(Stored records)
────
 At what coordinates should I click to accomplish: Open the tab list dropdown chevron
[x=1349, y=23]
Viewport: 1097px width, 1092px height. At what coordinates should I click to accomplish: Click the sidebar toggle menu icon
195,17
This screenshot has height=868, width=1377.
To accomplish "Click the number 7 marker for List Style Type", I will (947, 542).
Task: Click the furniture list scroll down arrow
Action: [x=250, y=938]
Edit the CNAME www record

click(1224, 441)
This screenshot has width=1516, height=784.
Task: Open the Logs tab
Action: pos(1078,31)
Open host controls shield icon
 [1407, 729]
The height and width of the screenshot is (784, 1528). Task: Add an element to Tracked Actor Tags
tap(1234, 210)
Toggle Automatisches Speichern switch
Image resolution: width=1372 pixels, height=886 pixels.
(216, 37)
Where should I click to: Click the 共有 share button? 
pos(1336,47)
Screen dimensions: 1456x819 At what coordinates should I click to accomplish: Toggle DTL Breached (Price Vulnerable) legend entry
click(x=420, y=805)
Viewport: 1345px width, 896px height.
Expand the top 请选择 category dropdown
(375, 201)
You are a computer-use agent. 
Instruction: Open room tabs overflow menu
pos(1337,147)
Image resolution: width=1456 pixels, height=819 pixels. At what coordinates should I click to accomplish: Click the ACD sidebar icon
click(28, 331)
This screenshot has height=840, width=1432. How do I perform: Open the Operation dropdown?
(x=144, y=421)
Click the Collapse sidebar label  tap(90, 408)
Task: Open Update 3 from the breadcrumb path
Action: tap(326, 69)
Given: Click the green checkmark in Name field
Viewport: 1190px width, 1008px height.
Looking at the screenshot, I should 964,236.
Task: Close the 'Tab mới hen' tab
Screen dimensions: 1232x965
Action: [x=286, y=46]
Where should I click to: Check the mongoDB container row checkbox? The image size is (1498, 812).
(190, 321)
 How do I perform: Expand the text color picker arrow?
────
§ **WORK INSTRUCTION**:
Within the records above, the line carrying "Given: Click the" starts the range and the last line ends it. Set down that range exactly.

§ **RESPONSE**:
Given: Click the green checkmark in Name field
Viewport: 1190px width, 1008px height.
Looking at the screenshot, I should 964,236.
Task: Close the 'Tab mới hen' tab
Screen dimensions: 1232x965
Action: [x=286, y=46]
Where should I click to: Check the mongoDB container row checkbox? The image size is (1498, 812).
(190, 321)
 How do I perform: Expand the text color picker arrow?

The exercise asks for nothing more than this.